### Action item
Only the number is needed: how many lines of the records include "Uncheck"?

### Available records
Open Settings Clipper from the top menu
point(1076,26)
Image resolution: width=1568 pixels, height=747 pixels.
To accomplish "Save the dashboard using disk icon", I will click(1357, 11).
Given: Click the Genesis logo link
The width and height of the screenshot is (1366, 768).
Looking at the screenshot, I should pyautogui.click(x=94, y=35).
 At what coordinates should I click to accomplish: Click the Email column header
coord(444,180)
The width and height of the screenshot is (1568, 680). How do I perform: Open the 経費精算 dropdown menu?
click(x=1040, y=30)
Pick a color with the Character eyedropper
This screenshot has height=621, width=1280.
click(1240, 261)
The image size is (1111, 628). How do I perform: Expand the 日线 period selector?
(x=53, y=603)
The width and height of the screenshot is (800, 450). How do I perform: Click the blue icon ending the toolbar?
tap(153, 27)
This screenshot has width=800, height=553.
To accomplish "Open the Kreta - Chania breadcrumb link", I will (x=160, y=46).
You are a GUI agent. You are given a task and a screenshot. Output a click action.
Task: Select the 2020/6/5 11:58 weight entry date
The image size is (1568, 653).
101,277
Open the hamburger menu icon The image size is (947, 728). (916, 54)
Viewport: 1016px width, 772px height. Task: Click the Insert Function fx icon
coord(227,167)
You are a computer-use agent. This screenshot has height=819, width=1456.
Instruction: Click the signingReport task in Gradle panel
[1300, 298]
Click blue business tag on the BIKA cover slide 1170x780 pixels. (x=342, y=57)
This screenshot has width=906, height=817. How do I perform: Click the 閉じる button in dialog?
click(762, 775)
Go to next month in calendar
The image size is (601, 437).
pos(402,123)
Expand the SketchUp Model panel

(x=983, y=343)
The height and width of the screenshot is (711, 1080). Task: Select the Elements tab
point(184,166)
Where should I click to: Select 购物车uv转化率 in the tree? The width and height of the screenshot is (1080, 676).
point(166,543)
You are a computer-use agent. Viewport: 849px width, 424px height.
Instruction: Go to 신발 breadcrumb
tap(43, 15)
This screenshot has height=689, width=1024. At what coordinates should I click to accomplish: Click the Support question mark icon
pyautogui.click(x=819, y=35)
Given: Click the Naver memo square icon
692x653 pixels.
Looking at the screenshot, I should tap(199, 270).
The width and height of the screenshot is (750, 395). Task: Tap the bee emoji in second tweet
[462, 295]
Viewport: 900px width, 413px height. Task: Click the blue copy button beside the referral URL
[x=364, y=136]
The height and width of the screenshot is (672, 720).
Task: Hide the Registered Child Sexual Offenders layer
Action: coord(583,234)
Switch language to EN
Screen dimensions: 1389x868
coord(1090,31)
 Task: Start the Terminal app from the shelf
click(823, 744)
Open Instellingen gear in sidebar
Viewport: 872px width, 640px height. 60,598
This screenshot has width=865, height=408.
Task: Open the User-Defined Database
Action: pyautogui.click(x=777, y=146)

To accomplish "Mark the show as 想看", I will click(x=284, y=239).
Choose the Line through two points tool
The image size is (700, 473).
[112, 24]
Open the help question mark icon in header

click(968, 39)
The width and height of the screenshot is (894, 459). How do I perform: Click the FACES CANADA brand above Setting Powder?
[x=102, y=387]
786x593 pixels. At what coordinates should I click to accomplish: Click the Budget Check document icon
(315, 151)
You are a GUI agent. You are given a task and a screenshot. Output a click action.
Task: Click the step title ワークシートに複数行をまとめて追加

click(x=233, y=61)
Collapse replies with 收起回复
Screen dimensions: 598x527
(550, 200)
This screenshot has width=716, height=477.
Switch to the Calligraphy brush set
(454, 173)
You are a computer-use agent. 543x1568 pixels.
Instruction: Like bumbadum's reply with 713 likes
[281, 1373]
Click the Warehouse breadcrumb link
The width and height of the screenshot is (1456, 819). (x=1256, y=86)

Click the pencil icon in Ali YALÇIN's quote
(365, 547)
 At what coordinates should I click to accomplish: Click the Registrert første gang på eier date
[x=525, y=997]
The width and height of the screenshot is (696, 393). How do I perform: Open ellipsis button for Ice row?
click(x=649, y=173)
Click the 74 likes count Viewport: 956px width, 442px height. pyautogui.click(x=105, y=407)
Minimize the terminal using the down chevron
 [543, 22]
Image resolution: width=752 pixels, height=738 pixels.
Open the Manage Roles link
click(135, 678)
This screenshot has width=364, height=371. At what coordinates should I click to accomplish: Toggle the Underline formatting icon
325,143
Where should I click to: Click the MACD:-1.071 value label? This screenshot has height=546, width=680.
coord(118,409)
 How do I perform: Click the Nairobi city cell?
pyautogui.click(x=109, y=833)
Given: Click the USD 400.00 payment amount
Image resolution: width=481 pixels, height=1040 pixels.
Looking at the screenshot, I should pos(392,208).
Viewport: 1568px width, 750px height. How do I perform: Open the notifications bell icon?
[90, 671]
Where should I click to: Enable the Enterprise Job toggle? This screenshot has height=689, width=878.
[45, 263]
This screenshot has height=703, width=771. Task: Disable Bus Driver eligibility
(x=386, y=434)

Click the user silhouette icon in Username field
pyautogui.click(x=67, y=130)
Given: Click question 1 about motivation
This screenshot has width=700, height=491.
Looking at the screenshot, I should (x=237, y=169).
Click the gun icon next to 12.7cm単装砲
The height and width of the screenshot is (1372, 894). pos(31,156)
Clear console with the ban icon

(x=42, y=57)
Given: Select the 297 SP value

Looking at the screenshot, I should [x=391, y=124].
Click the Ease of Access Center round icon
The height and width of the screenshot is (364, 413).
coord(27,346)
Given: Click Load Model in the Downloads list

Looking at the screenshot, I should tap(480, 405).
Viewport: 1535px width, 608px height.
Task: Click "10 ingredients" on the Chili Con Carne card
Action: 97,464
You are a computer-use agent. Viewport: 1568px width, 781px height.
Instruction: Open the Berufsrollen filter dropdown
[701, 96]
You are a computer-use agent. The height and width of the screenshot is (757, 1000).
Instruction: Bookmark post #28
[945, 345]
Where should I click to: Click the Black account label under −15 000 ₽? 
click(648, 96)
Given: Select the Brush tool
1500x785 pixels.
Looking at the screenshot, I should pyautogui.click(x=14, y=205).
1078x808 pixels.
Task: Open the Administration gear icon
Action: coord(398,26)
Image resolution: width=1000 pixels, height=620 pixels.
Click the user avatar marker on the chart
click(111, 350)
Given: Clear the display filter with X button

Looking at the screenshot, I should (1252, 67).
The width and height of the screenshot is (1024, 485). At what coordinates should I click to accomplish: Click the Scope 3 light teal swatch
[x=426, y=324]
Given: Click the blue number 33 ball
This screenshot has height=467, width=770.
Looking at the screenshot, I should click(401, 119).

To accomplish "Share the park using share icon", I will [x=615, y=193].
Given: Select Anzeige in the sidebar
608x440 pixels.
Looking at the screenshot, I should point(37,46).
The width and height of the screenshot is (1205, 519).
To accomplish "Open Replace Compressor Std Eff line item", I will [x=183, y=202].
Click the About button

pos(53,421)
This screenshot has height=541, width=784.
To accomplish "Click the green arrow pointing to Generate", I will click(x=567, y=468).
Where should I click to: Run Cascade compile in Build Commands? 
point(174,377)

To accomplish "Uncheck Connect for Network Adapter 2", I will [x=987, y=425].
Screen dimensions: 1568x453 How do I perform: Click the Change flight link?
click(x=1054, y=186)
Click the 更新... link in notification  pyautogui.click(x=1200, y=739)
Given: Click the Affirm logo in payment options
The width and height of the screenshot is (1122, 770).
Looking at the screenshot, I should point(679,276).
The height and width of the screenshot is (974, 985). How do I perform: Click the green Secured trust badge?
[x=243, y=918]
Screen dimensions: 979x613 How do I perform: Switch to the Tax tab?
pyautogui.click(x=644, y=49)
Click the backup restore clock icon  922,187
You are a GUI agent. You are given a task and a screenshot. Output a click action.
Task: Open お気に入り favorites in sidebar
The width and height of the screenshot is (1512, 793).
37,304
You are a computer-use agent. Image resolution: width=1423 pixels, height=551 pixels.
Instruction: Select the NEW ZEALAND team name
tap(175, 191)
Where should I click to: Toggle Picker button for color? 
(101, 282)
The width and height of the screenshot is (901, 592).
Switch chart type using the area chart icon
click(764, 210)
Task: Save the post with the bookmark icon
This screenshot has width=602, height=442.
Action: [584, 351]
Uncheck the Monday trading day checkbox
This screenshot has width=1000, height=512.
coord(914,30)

### Problem solution
2